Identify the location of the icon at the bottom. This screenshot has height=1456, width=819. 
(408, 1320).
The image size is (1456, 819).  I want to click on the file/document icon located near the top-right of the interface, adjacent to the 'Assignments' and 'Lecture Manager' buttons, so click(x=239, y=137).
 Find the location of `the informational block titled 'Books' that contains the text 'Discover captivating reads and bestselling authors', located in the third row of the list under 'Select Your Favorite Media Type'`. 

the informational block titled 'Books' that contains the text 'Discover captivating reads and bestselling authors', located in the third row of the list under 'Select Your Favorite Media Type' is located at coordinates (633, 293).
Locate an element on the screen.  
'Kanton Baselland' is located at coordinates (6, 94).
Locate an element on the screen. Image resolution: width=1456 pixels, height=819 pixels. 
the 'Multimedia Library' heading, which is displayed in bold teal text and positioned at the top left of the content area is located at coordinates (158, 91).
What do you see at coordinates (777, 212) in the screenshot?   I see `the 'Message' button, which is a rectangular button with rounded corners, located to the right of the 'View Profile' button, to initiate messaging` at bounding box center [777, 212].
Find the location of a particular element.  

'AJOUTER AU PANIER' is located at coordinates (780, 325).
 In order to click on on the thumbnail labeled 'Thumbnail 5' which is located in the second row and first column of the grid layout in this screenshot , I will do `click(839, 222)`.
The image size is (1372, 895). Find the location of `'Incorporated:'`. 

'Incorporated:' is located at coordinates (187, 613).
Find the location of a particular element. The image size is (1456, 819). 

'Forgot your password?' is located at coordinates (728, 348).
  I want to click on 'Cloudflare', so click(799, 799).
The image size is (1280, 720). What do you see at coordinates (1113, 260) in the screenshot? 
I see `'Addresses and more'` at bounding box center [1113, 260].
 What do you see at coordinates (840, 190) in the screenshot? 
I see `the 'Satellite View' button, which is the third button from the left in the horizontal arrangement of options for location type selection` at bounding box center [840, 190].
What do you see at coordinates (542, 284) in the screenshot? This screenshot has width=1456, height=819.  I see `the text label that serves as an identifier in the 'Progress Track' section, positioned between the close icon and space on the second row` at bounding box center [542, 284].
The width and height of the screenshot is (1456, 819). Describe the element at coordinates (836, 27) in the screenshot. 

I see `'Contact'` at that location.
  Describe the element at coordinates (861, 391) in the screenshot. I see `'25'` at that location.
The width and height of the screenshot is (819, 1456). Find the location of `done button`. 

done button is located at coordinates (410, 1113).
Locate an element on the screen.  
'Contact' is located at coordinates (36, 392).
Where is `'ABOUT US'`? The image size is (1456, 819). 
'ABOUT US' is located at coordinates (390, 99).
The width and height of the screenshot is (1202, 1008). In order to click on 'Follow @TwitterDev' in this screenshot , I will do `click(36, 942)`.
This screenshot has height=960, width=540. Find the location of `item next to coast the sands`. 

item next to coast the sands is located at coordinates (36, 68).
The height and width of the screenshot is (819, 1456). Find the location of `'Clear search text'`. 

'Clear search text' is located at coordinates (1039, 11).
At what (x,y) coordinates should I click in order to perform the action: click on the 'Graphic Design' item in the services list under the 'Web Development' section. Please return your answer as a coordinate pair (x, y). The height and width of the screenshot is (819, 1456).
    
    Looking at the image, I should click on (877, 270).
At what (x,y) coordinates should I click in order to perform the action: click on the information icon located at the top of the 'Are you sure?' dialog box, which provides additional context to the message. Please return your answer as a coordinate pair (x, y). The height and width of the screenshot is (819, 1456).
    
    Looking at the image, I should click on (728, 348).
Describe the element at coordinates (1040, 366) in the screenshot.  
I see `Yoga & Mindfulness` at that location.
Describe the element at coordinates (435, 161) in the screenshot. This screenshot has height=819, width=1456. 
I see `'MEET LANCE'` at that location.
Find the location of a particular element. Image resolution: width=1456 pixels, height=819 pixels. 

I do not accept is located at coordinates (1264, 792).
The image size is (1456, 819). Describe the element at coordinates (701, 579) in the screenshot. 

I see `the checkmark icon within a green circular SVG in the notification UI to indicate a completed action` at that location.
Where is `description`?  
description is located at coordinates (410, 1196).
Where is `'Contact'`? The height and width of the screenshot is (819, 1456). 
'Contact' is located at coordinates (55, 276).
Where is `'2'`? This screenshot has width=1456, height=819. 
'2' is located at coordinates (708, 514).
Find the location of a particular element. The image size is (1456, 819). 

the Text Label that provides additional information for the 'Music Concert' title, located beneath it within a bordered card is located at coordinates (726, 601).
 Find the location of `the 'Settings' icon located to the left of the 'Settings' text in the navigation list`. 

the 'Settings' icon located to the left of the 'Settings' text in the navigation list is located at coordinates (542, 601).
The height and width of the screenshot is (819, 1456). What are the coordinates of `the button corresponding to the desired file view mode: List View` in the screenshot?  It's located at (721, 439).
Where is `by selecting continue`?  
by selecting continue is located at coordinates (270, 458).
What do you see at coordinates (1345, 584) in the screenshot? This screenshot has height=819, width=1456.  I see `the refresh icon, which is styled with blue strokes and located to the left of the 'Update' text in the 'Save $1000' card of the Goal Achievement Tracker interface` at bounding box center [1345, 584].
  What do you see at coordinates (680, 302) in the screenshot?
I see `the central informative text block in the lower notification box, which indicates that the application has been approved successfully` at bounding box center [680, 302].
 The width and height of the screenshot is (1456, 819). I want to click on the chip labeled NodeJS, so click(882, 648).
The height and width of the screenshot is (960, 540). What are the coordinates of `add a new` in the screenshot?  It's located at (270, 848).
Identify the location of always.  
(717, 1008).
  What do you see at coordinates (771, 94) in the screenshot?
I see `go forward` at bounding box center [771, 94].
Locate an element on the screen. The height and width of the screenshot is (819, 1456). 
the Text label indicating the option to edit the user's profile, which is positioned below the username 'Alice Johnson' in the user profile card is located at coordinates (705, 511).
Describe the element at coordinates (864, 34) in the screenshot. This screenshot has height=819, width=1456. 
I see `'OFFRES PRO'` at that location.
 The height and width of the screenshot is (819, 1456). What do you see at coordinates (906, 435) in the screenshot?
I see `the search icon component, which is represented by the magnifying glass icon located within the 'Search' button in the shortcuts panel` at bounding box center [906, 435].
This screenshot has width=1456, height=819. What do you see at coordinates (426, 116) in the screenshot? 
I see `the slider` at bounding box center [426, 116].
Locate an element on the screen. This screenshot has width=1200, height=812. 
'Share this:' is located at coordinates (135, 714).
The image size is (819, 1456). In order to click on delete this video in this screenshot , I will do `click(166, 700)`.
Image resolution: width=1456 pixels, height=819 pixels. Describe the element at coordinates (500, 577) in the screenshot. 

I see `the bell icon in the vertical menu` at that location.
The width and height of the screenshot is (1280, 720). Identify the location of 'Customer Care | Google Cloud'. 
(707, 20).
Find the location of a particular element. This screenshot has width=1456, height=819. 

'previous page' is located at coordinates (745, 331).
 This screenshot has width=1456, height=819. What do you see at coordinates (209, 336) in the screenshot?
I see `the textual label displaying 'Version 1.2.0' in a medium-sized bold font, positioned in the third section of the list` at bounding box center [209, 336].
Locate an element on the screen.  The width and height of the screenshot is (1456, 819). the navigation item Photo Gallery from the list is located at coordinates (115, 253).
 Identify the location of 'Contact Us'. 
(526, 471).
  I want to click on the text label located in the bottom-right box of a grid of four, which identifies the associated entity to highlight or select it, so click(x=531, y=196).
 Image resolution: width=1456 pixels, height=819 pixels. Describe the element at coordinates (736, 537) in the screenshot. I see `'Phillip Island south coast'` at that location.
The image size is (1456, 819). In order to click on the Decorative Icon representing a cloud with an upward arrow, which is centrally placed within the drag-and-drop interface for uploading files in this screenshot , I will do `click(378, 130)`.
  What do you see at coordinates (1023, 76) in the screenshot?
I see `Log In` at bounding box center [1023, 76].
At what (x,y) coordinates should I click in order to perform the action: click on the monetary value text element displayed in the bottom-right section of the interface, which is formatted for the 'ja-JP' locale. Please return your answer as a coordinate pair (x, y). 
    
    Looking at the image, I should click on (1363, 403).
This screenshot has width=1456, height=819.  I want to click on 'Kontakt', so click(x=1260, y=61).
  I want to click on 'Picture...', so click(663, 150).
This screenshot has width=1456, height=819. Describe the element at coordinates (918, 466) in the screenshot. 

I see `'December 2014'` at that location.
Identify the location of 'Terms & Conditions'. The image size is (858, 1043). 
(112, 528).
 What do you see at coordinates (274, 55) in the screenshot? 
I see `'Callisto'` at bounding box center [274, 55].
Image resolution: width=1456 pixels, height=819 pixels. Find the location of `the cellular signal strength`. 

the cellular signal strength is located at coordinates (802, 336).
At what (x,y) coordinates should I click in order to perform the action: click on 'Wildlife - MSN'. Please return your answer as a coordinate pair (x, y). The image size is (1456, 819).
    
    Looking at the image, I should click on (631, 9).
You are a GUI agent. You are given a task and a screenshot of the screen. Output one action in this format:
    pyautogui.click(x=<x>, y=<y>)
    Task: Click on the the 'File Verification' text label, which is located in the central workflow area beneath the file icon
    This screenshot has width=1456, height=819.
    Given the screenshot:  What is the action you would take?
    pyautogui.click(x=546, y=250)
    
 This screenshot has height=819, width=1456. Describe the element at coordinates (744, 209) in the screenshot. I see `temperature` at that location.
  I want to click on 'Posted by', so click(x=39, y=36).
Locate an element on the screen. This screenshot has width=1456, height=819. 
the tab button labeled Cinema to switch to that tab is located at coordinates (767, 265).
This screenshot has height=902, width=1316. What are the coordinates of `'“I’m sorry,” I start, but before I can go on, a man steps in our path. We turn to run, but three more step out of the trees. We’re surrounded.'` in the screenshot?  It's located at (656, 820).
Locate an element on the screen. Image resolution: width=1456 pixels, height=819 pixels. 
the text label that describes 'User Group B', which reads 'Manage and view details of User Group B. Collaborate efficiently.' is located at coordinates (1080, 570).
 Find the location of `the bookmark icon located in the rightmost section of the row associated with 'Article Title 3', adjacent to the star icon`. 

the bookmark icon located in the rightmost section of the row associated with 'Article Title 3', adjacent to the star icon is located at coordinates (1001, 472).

====

> _Set task_: Please give the stretch from the start of the records through the line containing "so click(x=239, y=137)." as a numbered list, with blank lines left out.

> _Task solution_:
1. Identify the location of the icon at the bottom. This screenshot has height=1456, width=819. 
2. (408, 1320).
3. The image size is (1456, 819).  I want to click on the file/document icon located near the top-right of the interface, adjacent to the 'Assignments' and 'Lecture Manager' buttons, so click(x=239, y=137).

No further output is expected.